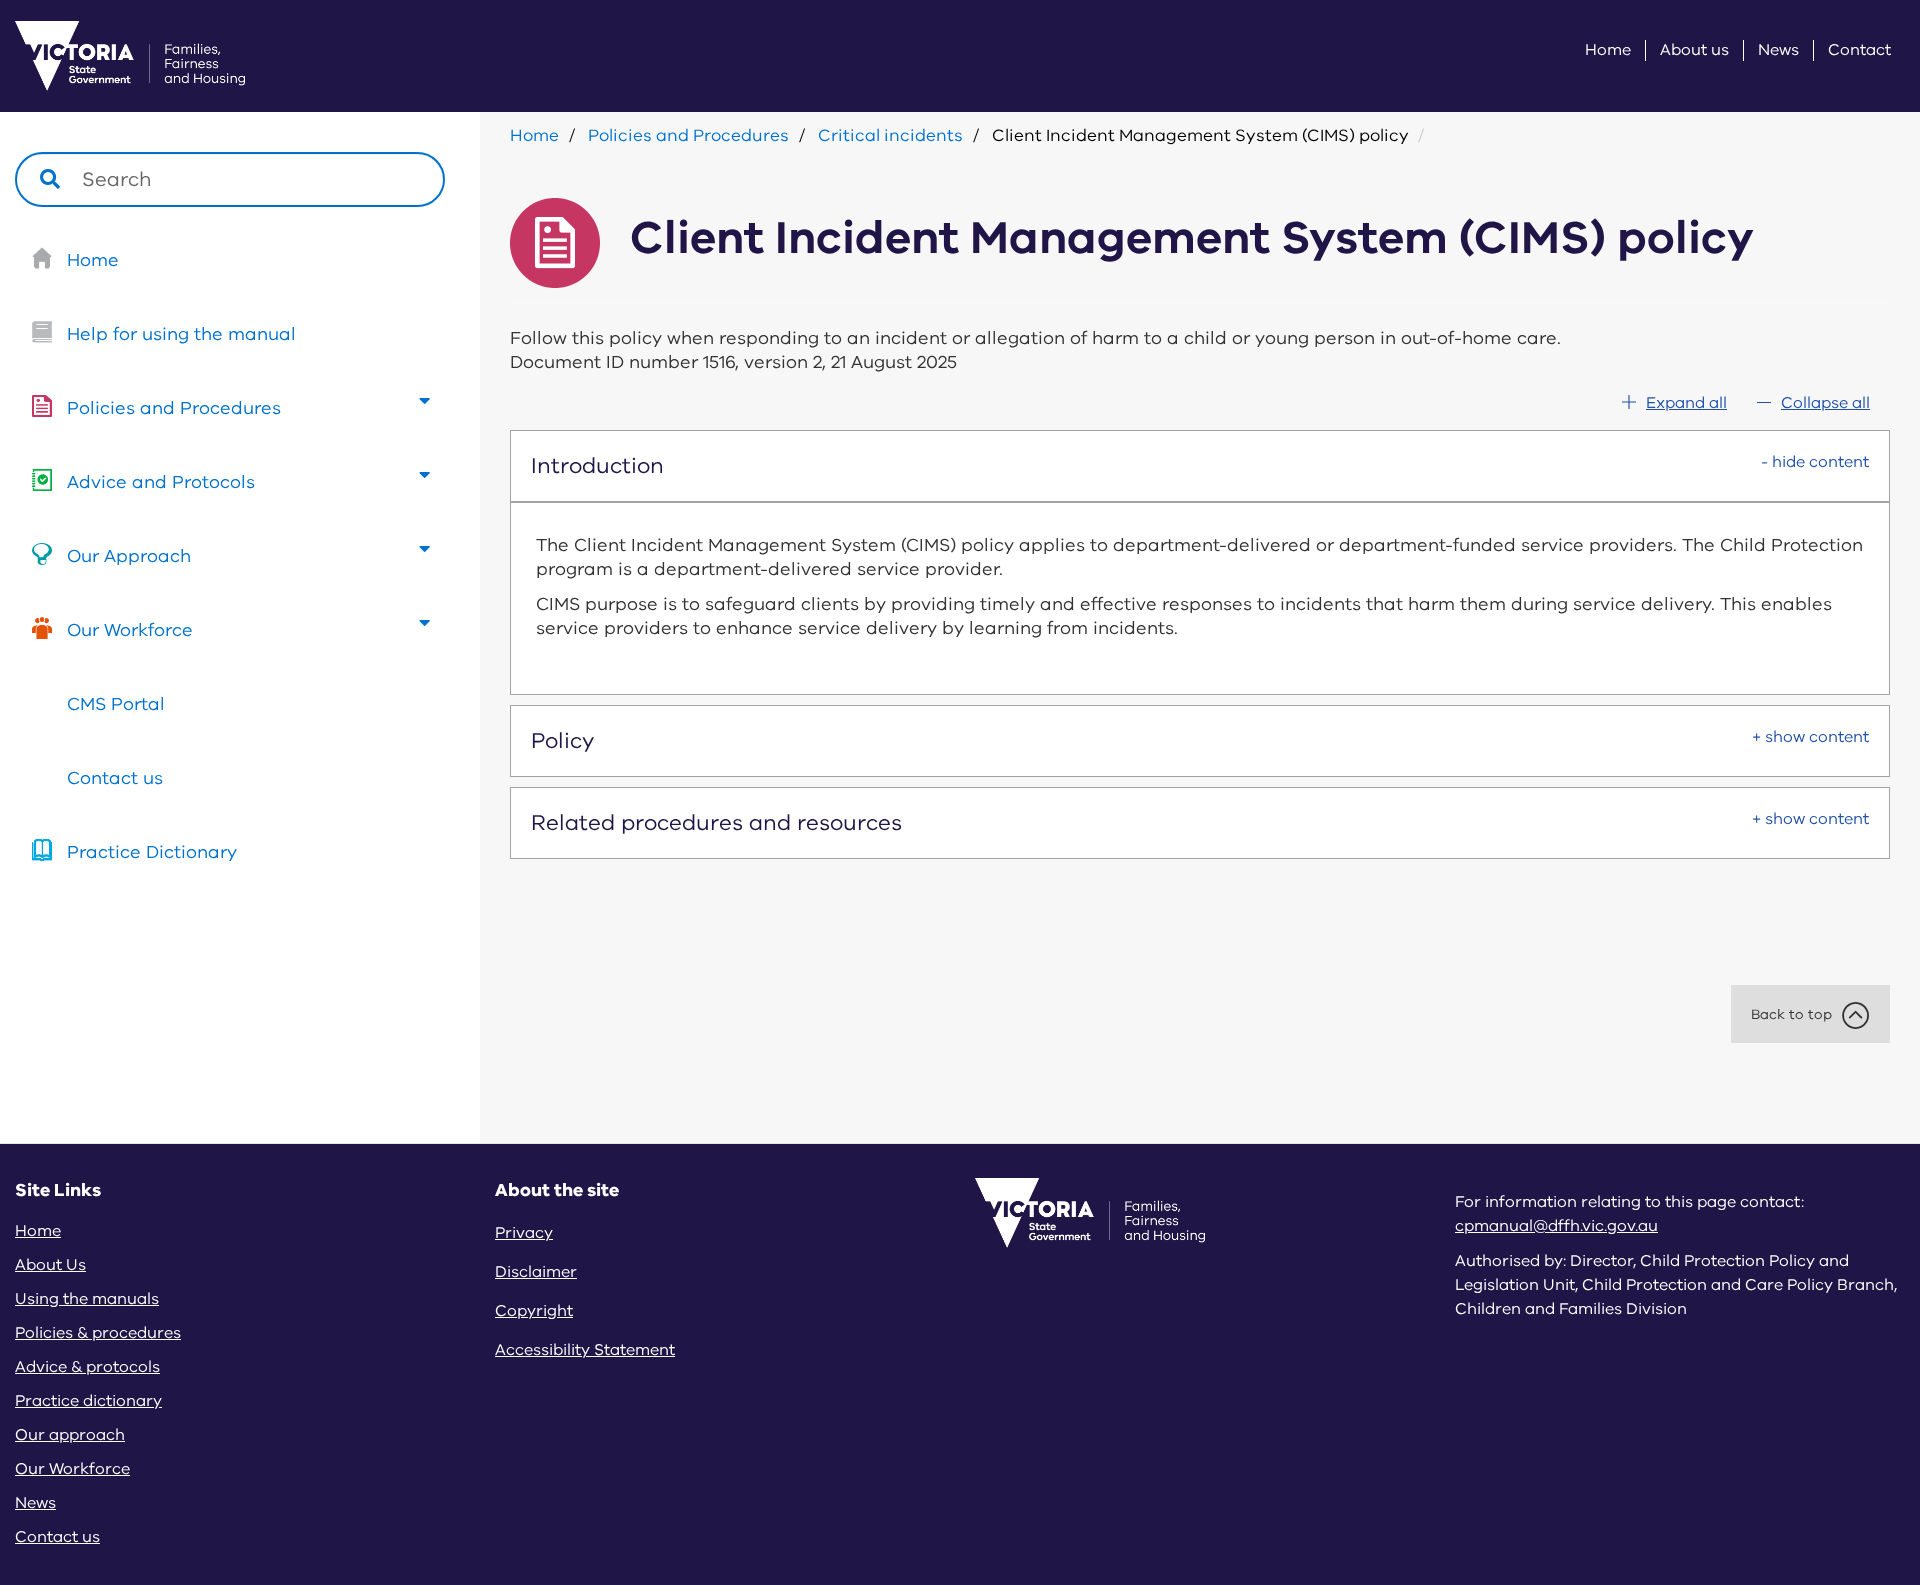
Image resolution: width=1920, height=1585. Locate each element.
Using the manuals (87, 1299)
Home (1608, 50)
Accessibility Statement (585, 1350)
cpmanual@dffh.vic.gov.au (1556, 1226)
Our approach (70, 1435)
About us (1694, 50)
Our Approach (129, 556)
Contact (1859, 50)
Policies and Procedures (174, 408)
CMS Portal (116, 704)
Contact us (115, 778)
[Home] (105, 56)
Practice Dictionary (152, 852)
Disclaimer (536, 1272)
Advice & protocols (87, 1367)
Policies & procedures (98, 1333)
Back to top (1791, 1014)
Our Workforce (130, 630)
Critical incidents (890, 135)
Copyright (534, 1311)
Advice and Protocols (161, 482)
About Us (50, 1265)
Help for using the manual (181, 334)
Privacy (524, 1233)
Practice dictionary (88, 1401)
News (1778, 50)
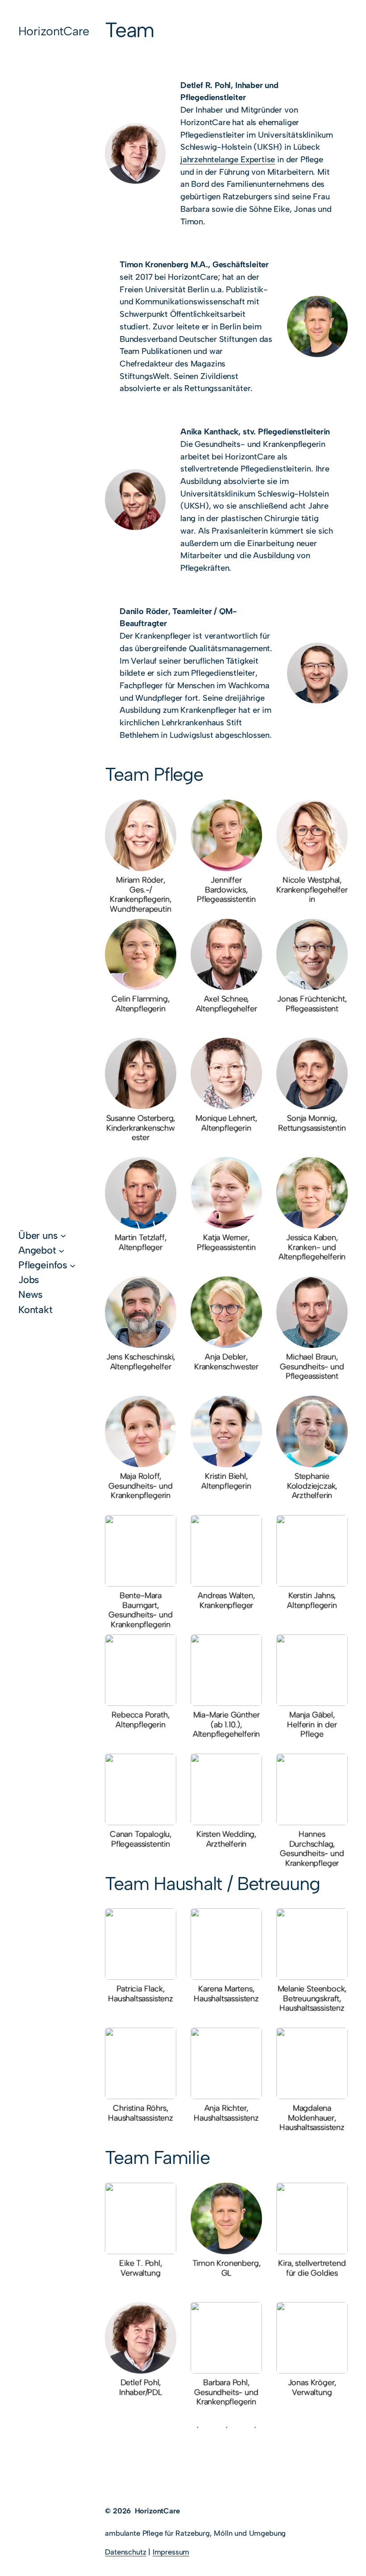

====

DIRECTIONS:
Leaving the pictures out, copy exactly the lines from the line that contains "Disclaimer (536, 1272)" to the last line of the data, both ends included.

EXPECTED OUTPUT:
Disclaimer (536, 1272)
Advice & protocols (87, 1367)
Policies & procedures (98, 1333)
Back to top (1791, 1014)
Our Workforce (130, 630)
Critical incidents (890, 135)
Copyright (534, 1311)
Advice and Protocols (161, 482)
About Us (50, 1265)
Help for using the manual (181, 334)
Privacy (524, 1233)
Practice dictionary (88, 1401)
News (1778, 50)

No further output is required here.